I am pretty certain every human being has some sort of insecurity, about something in some area of themselves. Whether that be their outward appearance, their abilities, their family, the amount of friends they have, the way they talk even. Even the most confident person is bound to be just a little self-conscious about something. This is a big issue today. Especially among young people. Even if you've never been bullied before, or put down for any particular reason. A lot of times we just look at others, and if we don't have exactly what they have, act like they act, look like they do, we can so quickly put ourselves down and assume there's something wrong with us because we're simply different.

"Comparison is the thief of joy." - Theodore Roosevelt 

This is right on. And as humans, it's natural to compare ourselves to others. It's another part of our sinful nature. Sometimes, we don't even realize when we are actually comparing ourselves. It can become a nasty habit. Like biting your nails. (guilty) 

I'm going to be brutally honest with you. I am one of the most guilty of it all. Comparison, insecurities, the absence of self-worth.

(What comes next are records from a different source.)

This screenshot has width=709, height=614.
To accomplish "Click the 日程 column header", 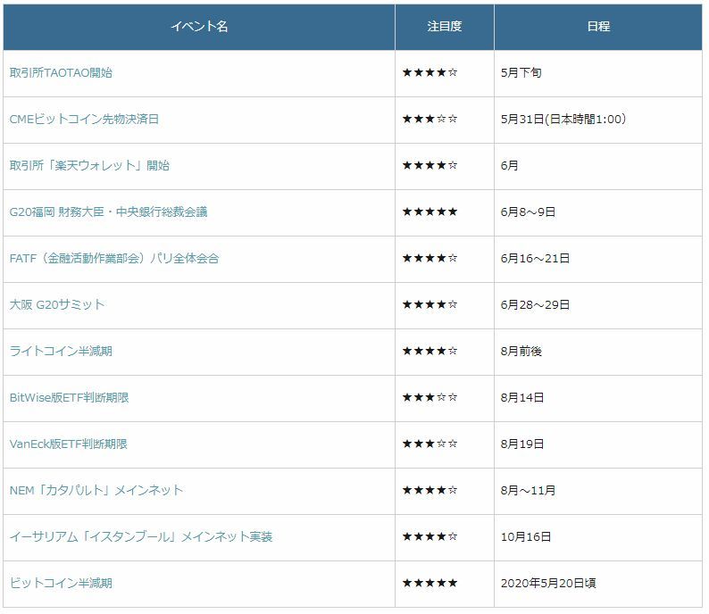I will 598,27.
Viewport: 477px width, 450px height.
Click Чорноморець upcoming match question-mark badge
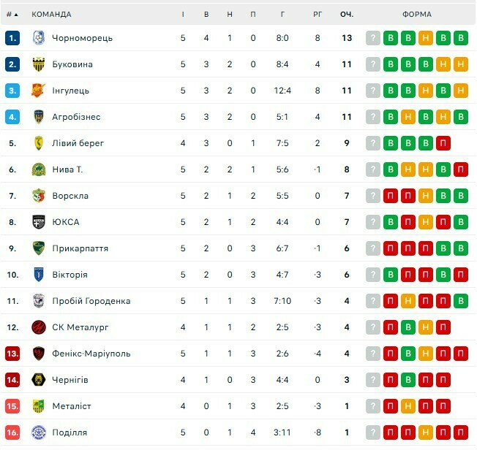click(373, 38)
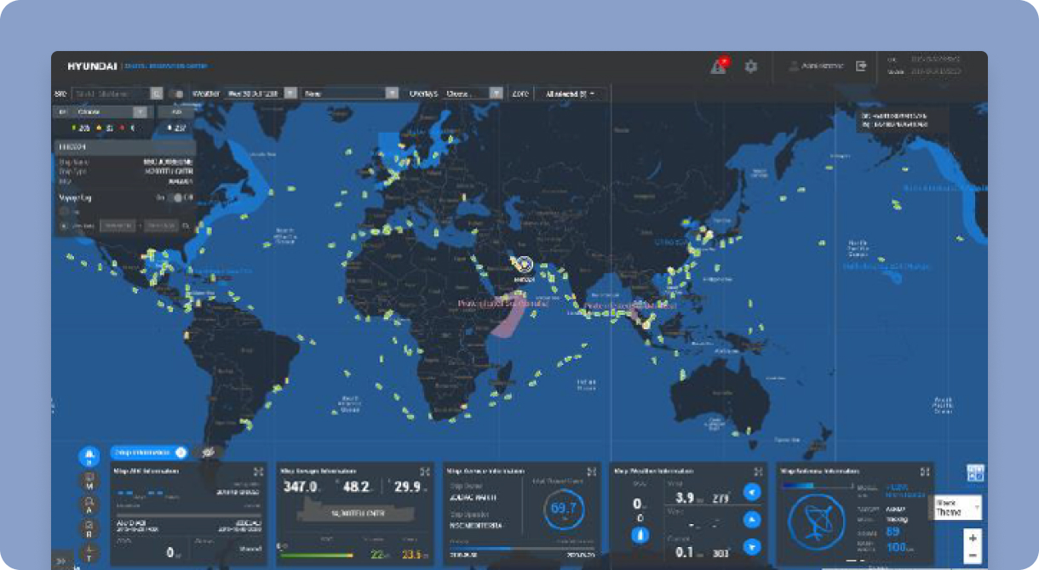The image size is (1039, 570).
Task: Expand the Ship Weather Information panel
Action: tap(758, 471)
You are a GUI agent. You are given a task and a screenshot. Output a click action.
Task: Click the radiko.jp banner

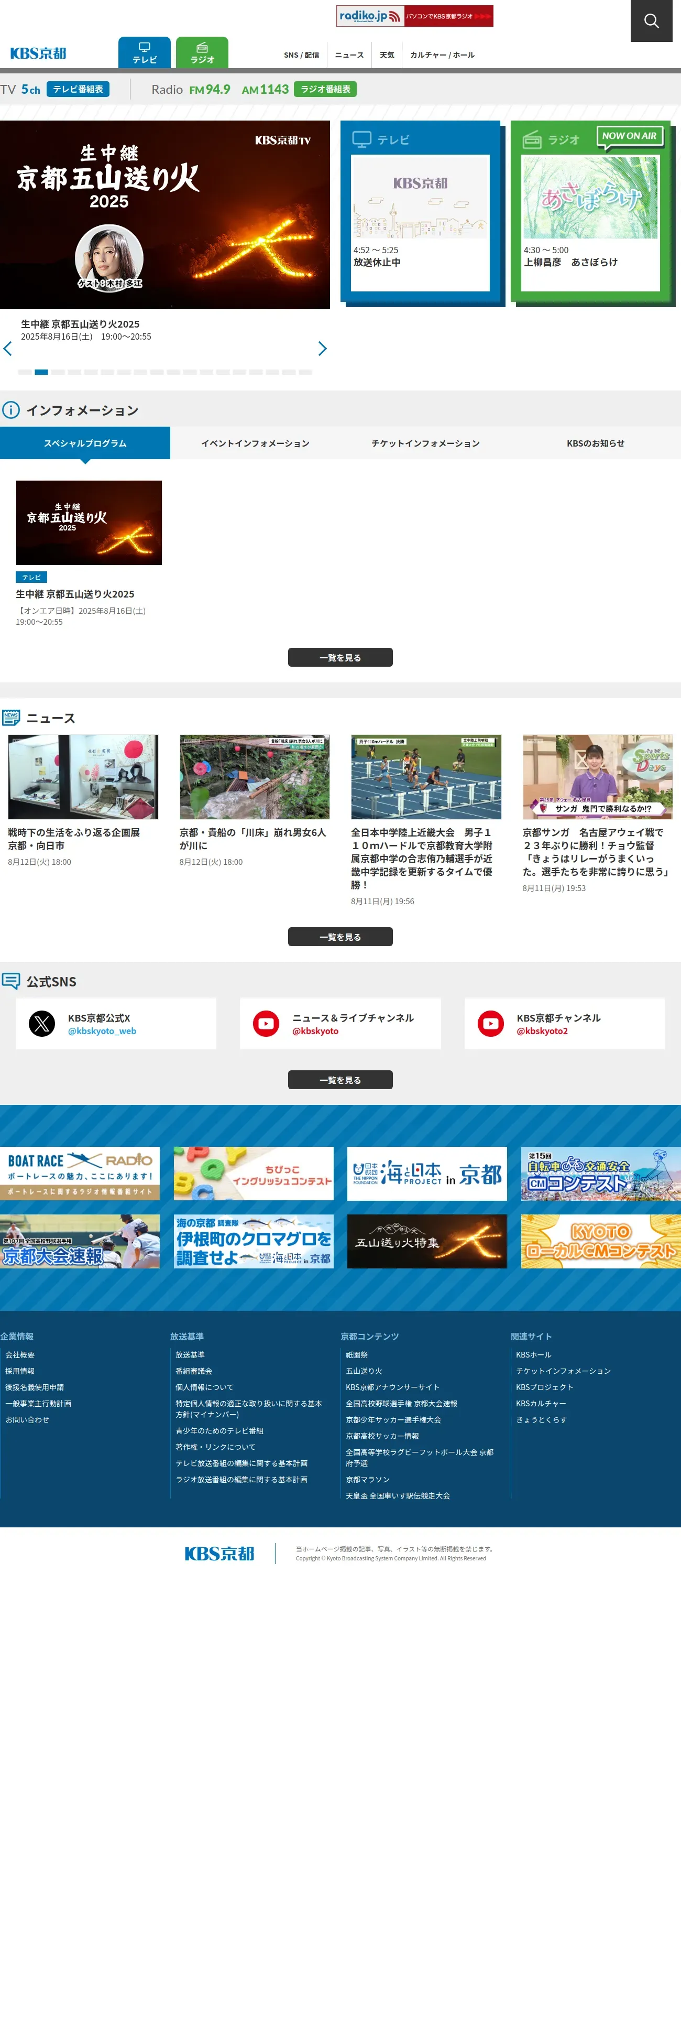(415, 16)
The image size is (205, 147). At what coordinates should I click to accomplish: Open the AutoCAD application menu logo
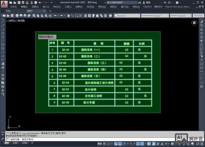tap(4, 4)
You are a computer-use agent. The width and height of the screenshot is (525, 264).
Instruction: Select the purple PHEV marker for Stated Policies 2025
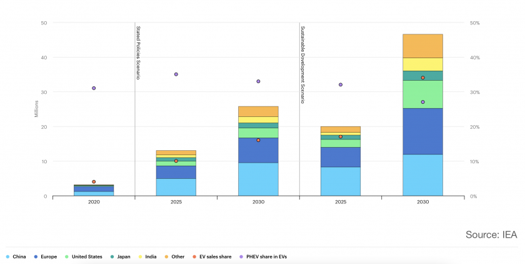click(x=176, y=74)
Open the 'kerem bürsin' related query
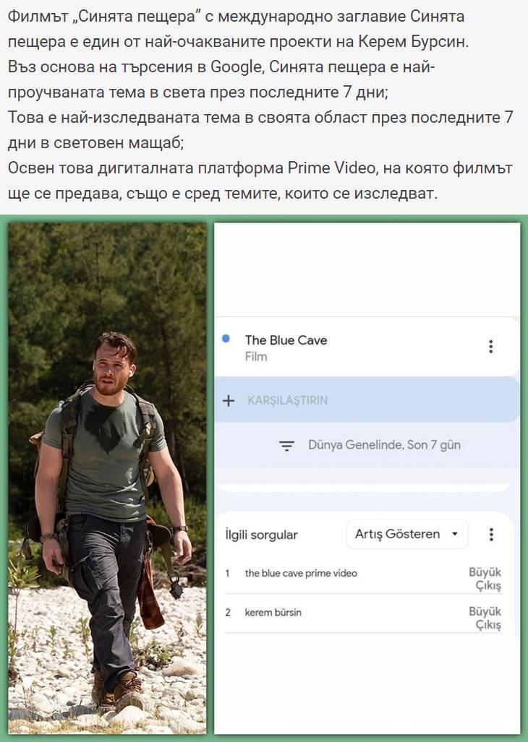This screenshot has width=528, height=742. (273, 613)
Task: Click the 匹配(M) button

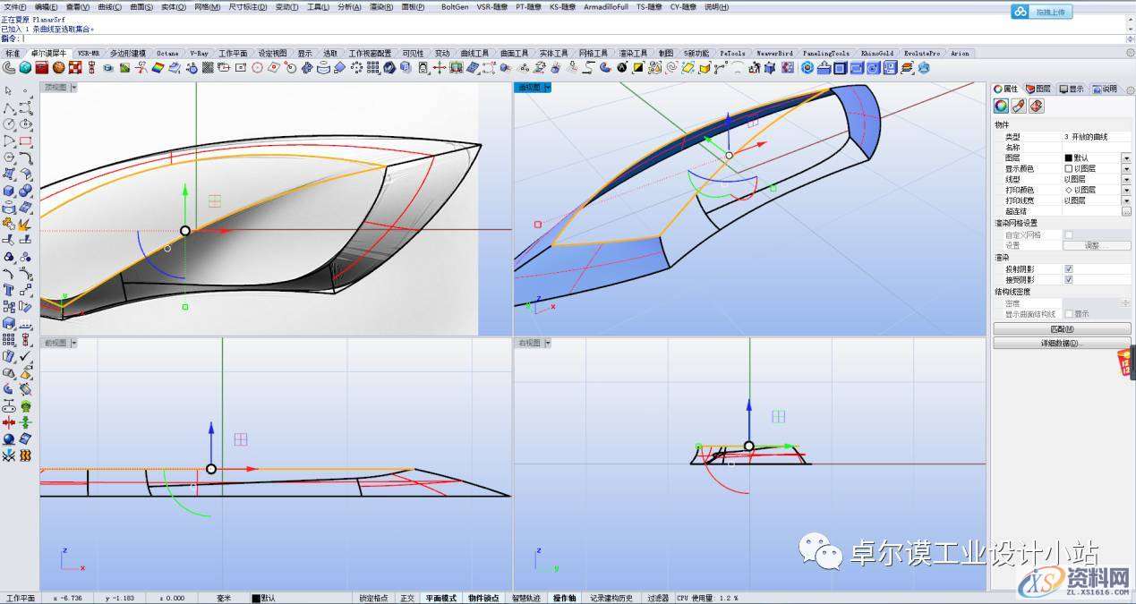Action: [x=1062, y=329]
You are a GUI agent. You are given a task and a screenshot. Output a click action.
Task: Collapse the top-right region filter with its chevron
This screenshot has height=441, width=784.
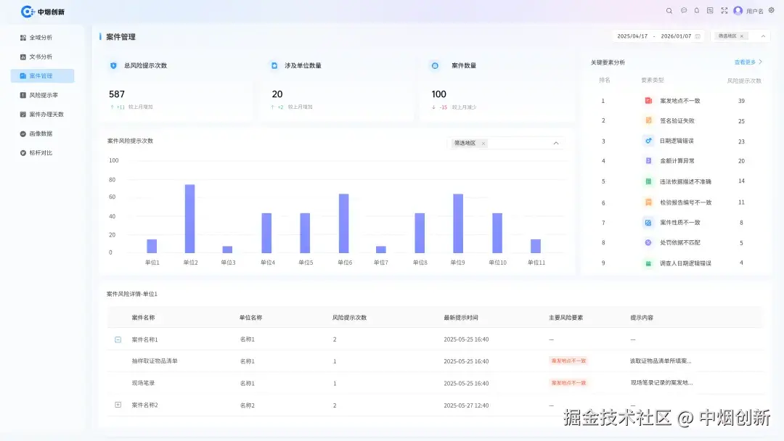(763, 36)
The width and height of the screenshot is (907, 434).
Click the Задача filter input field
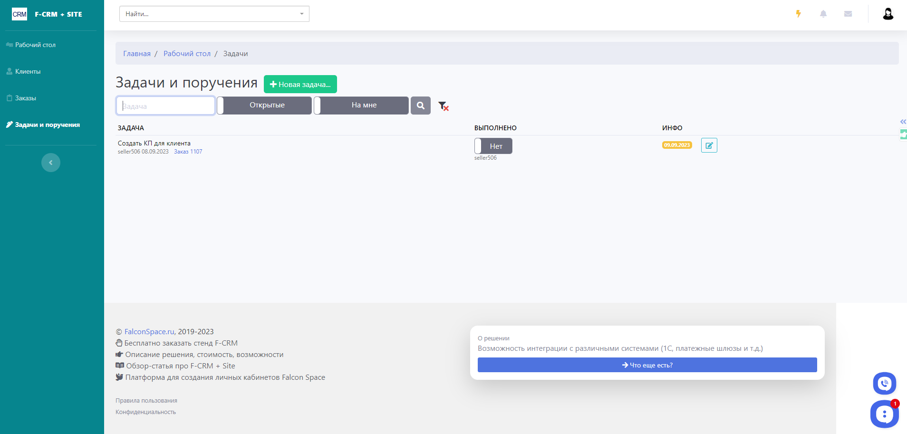pyautogui.click(x=165, y=106)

I am probably one of the most insecure people you will meet. Though I might be good at hiding it, underneath I have all the lies running continuously through my head. I don't think it really hit me until I was around 12 or 13. When I began to realize how I don't have nice smooth and tan skin, or the "perfect" weight of what seemed to be every other girl around me. It wasn't even magazines or commercials that I was comparing myself to! It was every day average, real people. Soon, I started looking at everyone else' talents and abilities, and yep, you guessed it. Comparing. I saw other girls that could write songs and poetry, and sing incredibly, or had crazy good baking skills, or were super artistic. All great qualities that I only dream of acquiring. Sounds rather selfish doesn't it? I of course began putting myself down, giving into the enemy's lies. Believing that I was indeed worthless, useless, invaluable, unimportant, and at times, invisible. I could read whatever Bible verses I wanted, listen to whatever songs on the Joy FM, accept whatever compliments and advice from friends and yet NOTHING could change the way I felt about myself. And that's just it. It's a battle against ourselves. WE are the ones hindering the happiness and peace we could and should be feeling towards ourselves. Not because of what we achieve, but what Christ has achieved. What HE did for us. Because truly, without Him we are nothing. We have nothing. God is the one who created us, molded us into our very being. And surely, the creator of the universe makes no mistakes. Therefore, when we put ourselves down, we're really insulting God's work. He gave us the gifts and abilities that He so desired, and knew we would need. He gave us the color hair we have, the skin tone, the bone structure we have. Everything. We are fearfully, and wonderfully made. 

One of my favorite verses is Psalm 45:11 ~ "Let the king be enthralled by your beauty; honor him, for he is your lord." 


The king is enthralled by our beauty! God, nothing but perfect, is captivated by OUR beauty. Just let that sink in for a minute. 


And yet, who are we to call ourselves beautiful? We played no part in our creation. Therefore, we owe it all to Him. Yes, we are ARE worthless, useless, and unimportant on our own. But with Christ, we find our purpose, and our value. Or more so, His value. We are only here to shine His light and let others see HIM. It's not about us. Though I may never be comfortable in my own skin, I remember by whom I was made, and by whom I am loved. And the ultimate reason for my life. Not to look around at everyone else' arms, to than look down at mine with disgust, because they're not as tiny. Or to see myself in the mirror and become angry. Or to wish I could play the piano as well as that one friend. No. Society tells us to do so, and to feel that way. As does Satin. Every day is a constant battle. But we must decrease, so that Christ can increase. And it is in that very doing, that we find our true beauty.